The US economy is slowing, as corporations and consumers confront the blowback from intensifying trade conflict, which has triggered a global manufacturing recession. Until recently, weakness was confined to the industrial sector, but is now spreading to the services economy. The Fed has made two precautionary rate cuts in an effort to forestall recession, and has promised to do more if the economy continues to weaken.
Corporate earnings are in sequential decline as we enter the fourth quarter. The combination of weaker overseas demand, a strong US$, and rising domestic labor costs are pressuring margins. The stock market has remained elevated thanks to low interest rates, which continue to fuel debt-funded stock buybacks. The passive investing juggernaut has also buoyed the market—although many segments are performing poorly. Both passive investing and stock buybacks are liquidity-dependent, price-insensitive, and increasingly divergent from fundamentals.
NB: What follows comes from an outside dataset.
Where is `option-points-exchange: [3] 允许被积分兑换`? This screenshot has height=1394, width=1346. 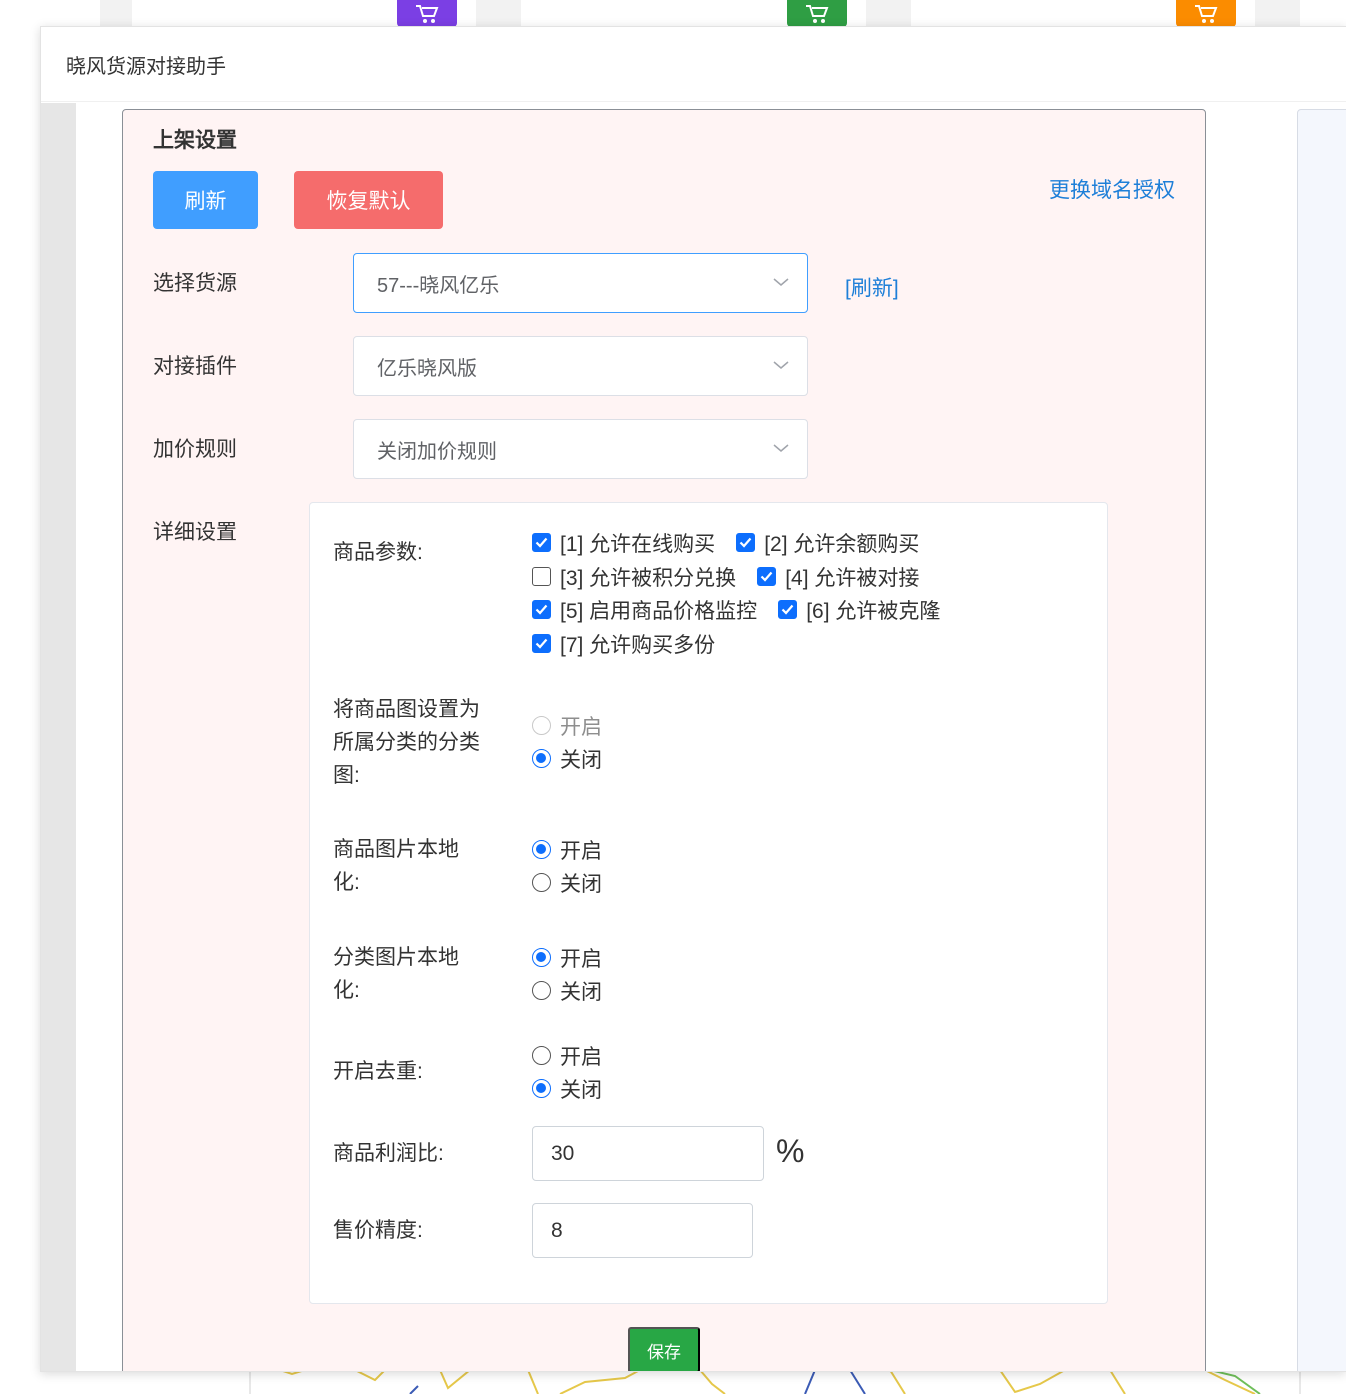 option-points-exchange: [3] 允许被积分兑换 is located at coordinates (634, 577).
A continuation of the Federal Reserve’s easy-money policies cannot prevent recession in an economy that is fully-loaded with debt. There is no evidence that business capital spending responds to changes in interest rates, and most US households cannot afford to borrow much more. The central bank has abused its “exorbitant privilege” of issuing money to drive up asset prices, worsening a wealth divide that is becoming politically contentious.
Leaders in the policy, academic and financial communities are beginning to question the wisdom of continuing with a monetary strategy that is at best ineffective, and at worst counterproductive. Unfortunately, most central bankers have been unwilling to acknowledge that their policies are no longer working. We fear a loss of Fed credibility that could spiral into a crisis of confidence when the Emperor is seen to be naked.
We doubt the Fed will experiment with negative interest rates, as have been tried in Europe and Japan. It is more likely that public opinion will induce the central bank to shift its focus away from the financial sector and toward the real economy. Modern Monetary Theory is just another name for the “helicopter money” Fed Chairman Bernanke proposed several years ago. Printing money into the hands of ordinary people and businesses is better than the “socialism for capitalists” we have seen in recent decades. That said, it is a poor remedy for the political and governance failures that have brought us to this point.
US stocks have delivered a total return since early 2018 that is barely above gains in the bond market. Paladin client portfolios remain underweight US equity, with a tilt toward high-quality value stocks. We remain overweight short-duration bonds and cash, as we survey the international landscape for attractively-priced equity investments. We have taken profit on our long US$ and gold investments, and have deployed alternative portfolio hedges including a long position in the Japanese yen.